Nanni Moretti fait partie de ces réalisateurs à l'instar d'un Woody Allen dont on guette la sortie de chacun de ses films comme un nouvel épisode, un nouveau développement d'un cinéma très personnel qui s'appréhende d'un seul tenant. Habemus Papam s'inscrit dans la lignée des précédents films de Nanni Moretti, tant dans les thématiques qui intéressent le réalisateur de Palombella Rossa, La Messa e finita ou Caro diario pour ne citer que quelques films phares de sa filmographie. La dimension intime voire autobiographique, les occurrences aux thèmes de l'enfance regrettée ou malmenée, à l'engagement individuel et collectif qu'il soit d'ordre politique ou artistique voire sportif, sont depuis La Messa e finita la patte, la signature de Nanni Moretti réalisateur et acteur. Ce qui enchante chez Moretti, un sens de l'introspection, un ton intimiste – frisant parfois le didactisme - où l'on décèle aisément la colère derrière l'ironie, est aussi ce qui peut rebuter ou en irriter certains qui lui ont fait reproche d'un certain narcissisme, reproche d'autant plus appuyé que le réalisateur est aussi le plus souvent l'acteur principal de ses films. Ses détracteurs ne pourront pas lui faire ce faux procès tant Habemus Papam est une réussite d'équilibre et d'humilité où l'émotion et le rire affleurent durant tout le film porté par un Michel Piccoli dans le rôle d'un Pape (Melville) fraîchement élu que la nouvelle charge terrasse d'effroi et un Nanni Moretti, plus effacé que d'accoutumée dans le rôle du psychiatre « oubliant » – à son insu - la foi en la cure analytique ayant retrouvé la légèreté d'exister au sein d'un conclave de cardinaux ayant atteint un âge canonique, celui où l'on approche au plus près la candeur de l'enfance!

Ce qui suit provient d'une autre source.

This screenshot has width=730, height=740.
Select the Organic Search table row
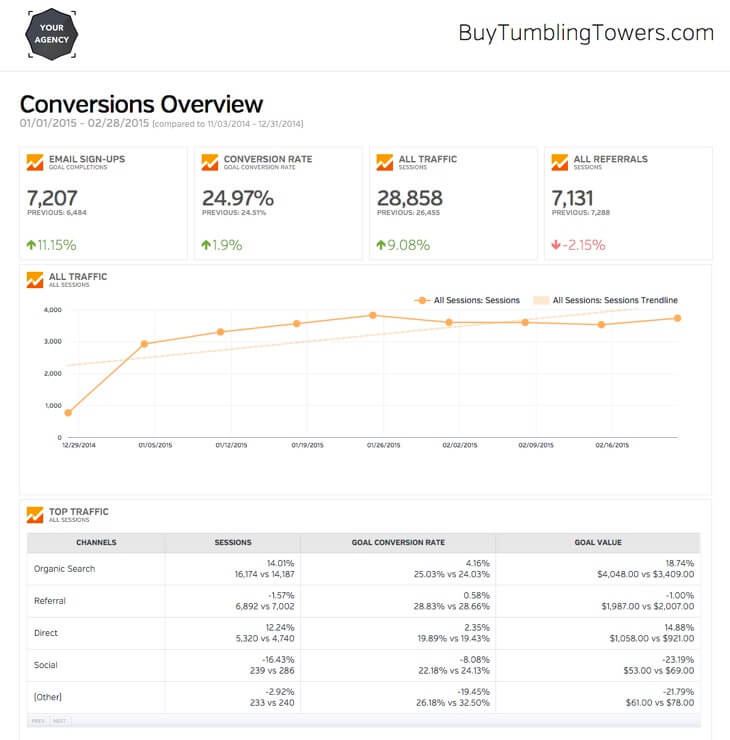point(364,569)
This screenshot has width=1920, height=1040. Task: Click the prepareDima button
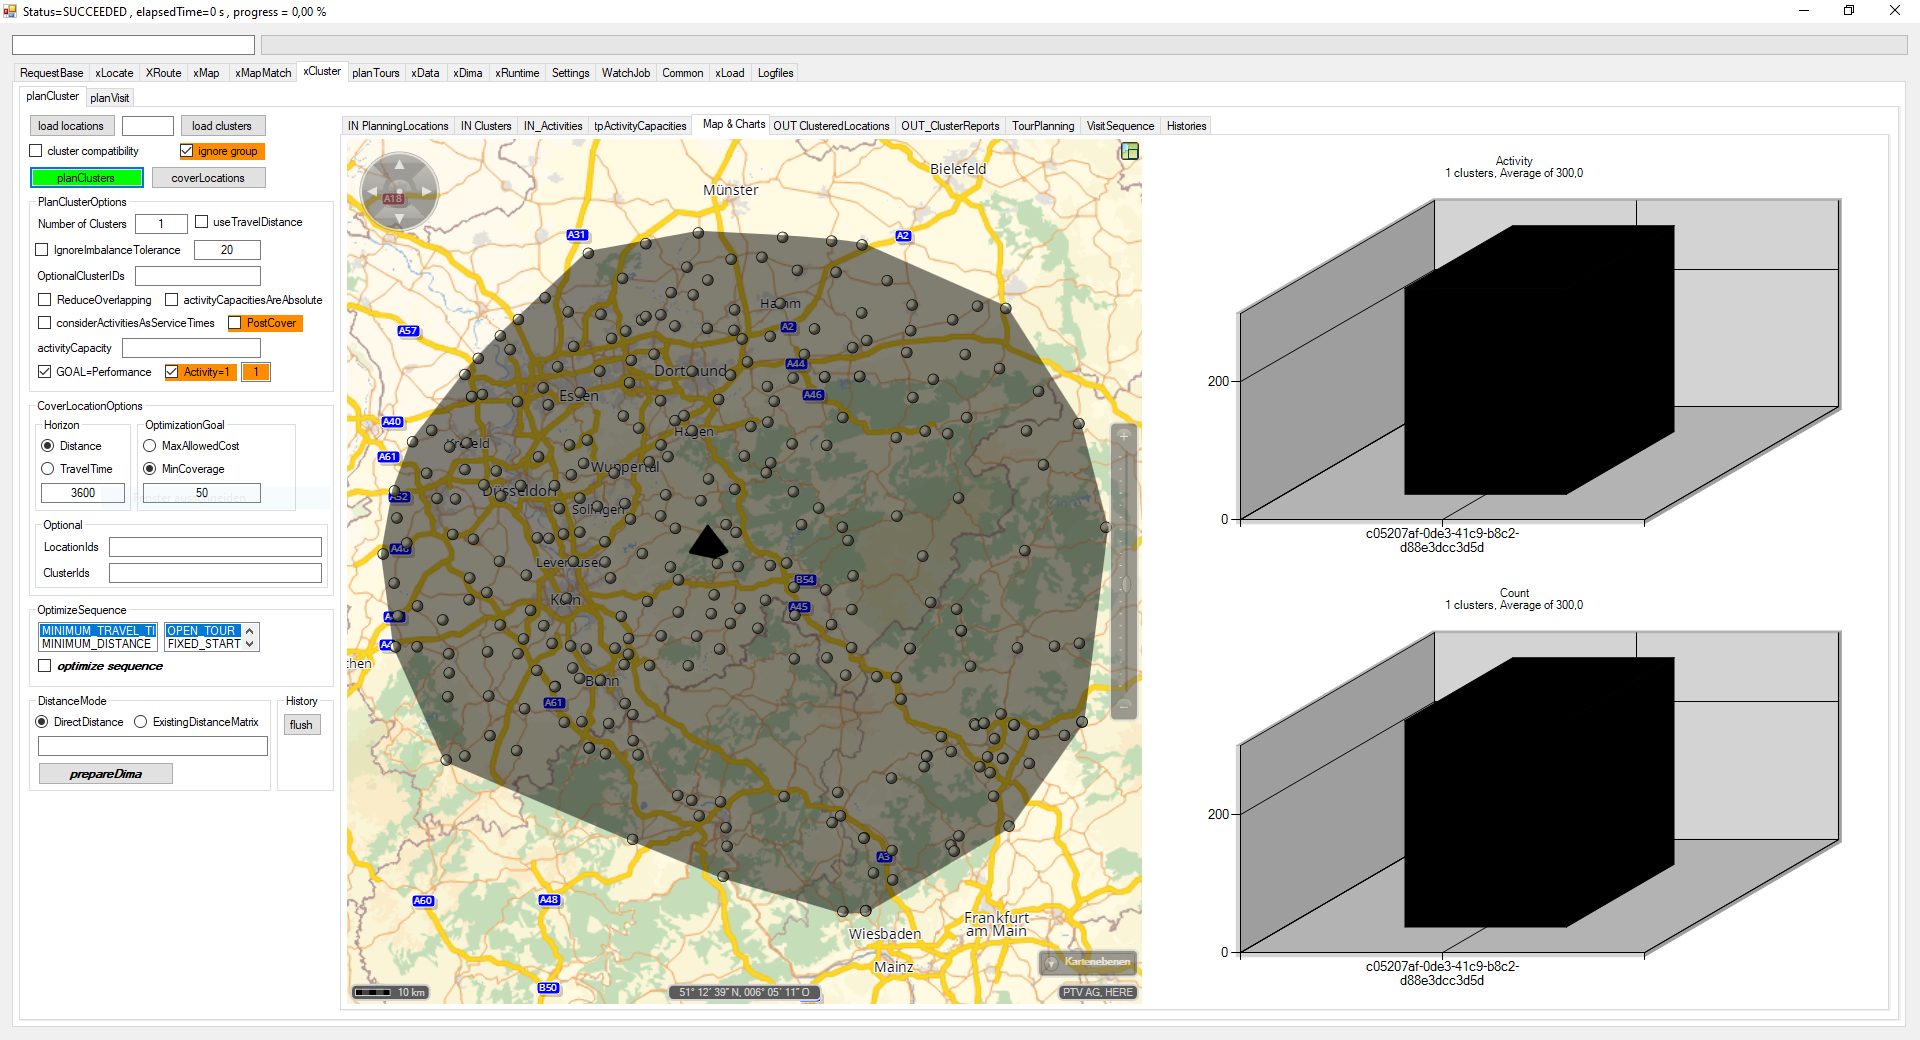(105, 774)
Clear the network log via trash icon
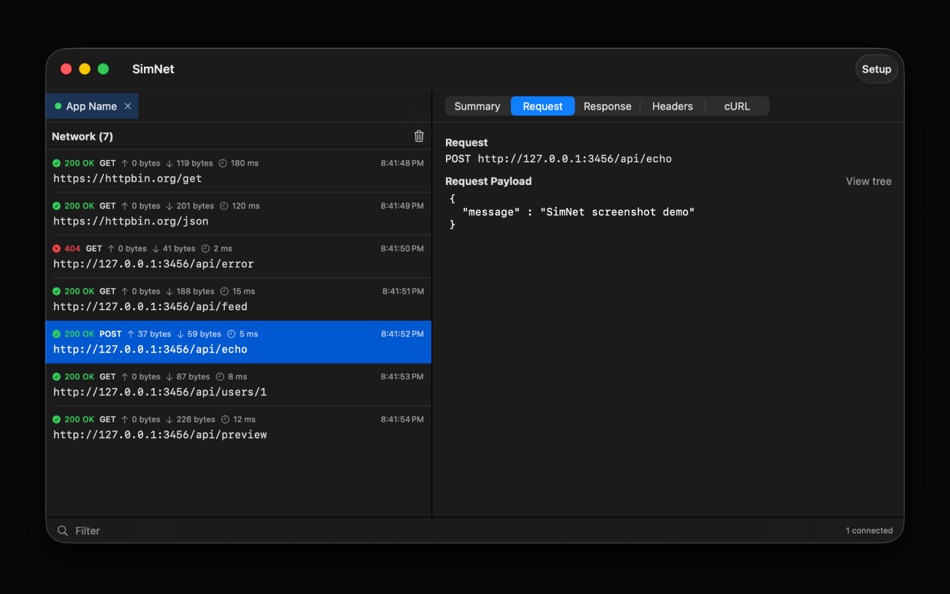 419,136
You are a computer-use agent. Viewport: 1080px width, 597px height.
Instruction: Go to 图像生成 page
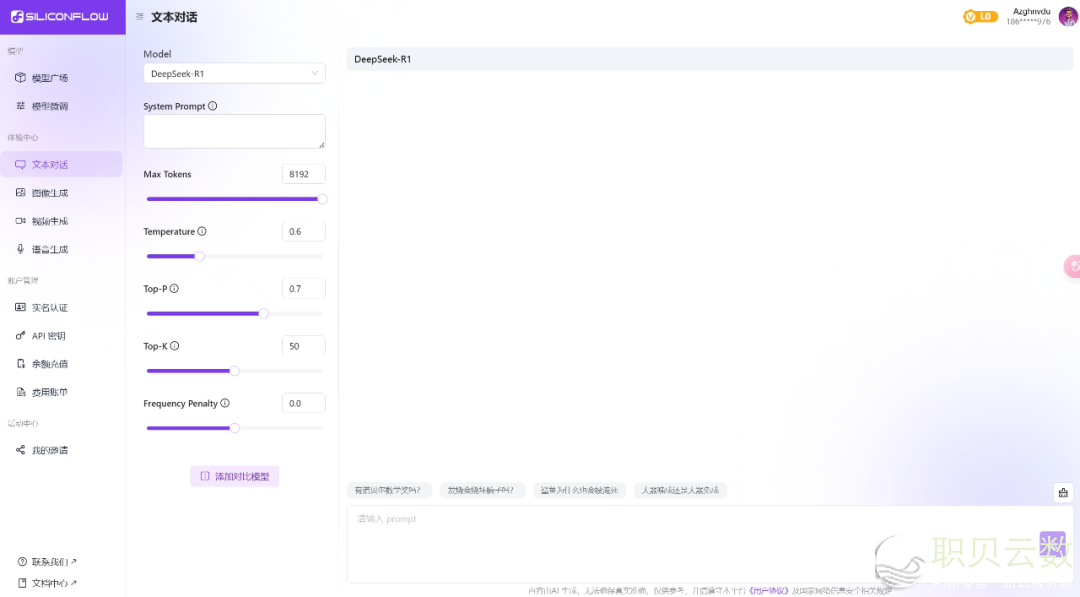[49, 193]
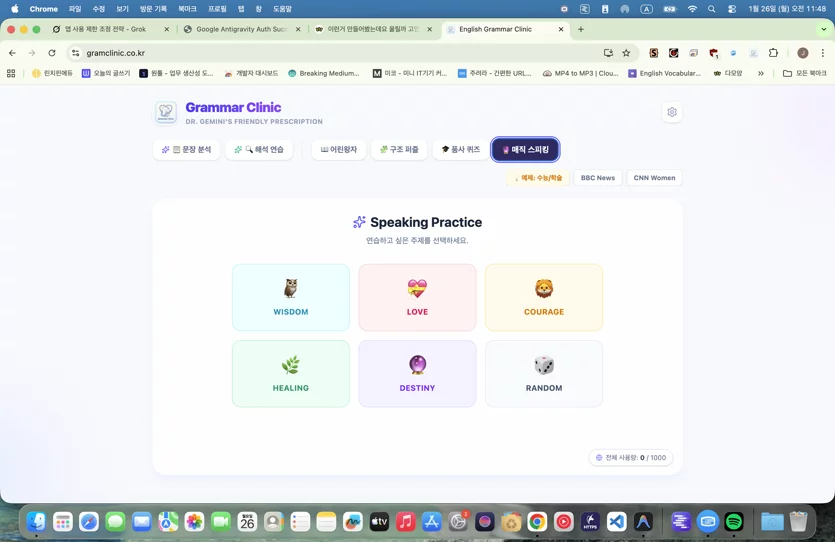Select the HEALING herb topic card
This screenshot has height=542, width=835.
pos(291,374)
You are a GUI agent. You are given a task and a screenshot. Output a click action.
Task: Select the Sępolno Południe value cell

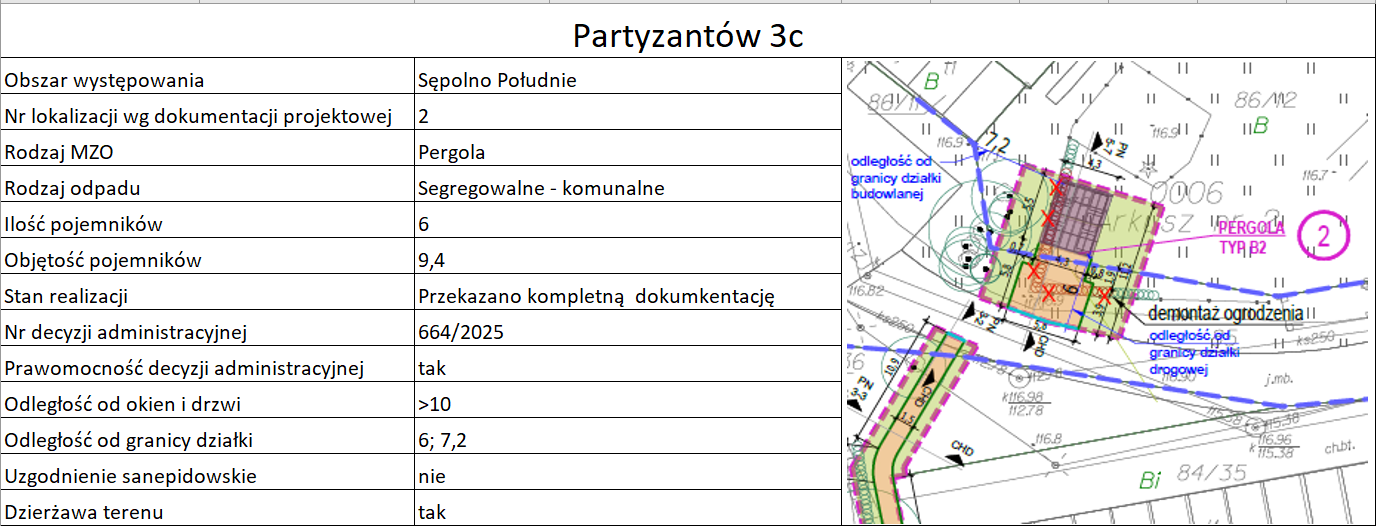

Dès l'ouverture du film le ton est donné, celui de la comédie suffisamment retenue et maîtrisée pour ne jamais sombrer dans la pantalonnade. C'est que Nanni Moretti maîtrise parfaitement sa mise en scène, le décalage constant entre l'intérieur et l'extérieur, qu'il s'agisse de ses plans, du découpage de son scénario comme de la dualité de ses personnages qui naviguent entre spiritualité et profane simultanément.
A grand renfort de ce que l'Italie peut compter de télévisions et de médias pour couvrir pareil événement, le Conclave se réunit pour élire son nouveau Pape. Dans une liturgie filmée comme une chorégraphie haute en couleur, dominée par un rouge et blanc qui donne un air de jovialité à une reconstitution néanmoins très fidèle du Vatican, seuls les commentaires d'un présentateur de la Rai en quête d'une confidence sensationnelle, apportent une touche cocasse. L'élection du nouveau pape ne se fait pas sans encombre, et parce que tous souhaitent le devenir par péché d'orgueil et redoutent d'être le malheureux élu qui aura cette charge éminemment solitaire, il faudra plusieurs votes où chacun y va de son calcul pour en réchapper, dans une des scènes les plus savoureuses du film, pour qu'enfin un cardinal soit élu.
En extérieur et en concomitance, c'est toute la chrétienté et l'humanité recueillie sur la Place Saint Pierre, avec retransmission par satellite, qui guette la fumée blanche et l'apparition du Pape au balcon. Avec un Pape hors champ, Nanni Moretti ne laisse entendre qu'un cri sourd d'autant plus crédible que le réalisateur s'est attaché à reconstituer avec minutie les moindres détails du rituel et de l'atmosphère recueillie qui président à cet événement que catholiques ou athées connaissent tant il est inscrit dans la culture chrétienne. Sans autre effet dramatique ou burlesque, Moretti déploie dès lors son film en deux temps, deux lieux.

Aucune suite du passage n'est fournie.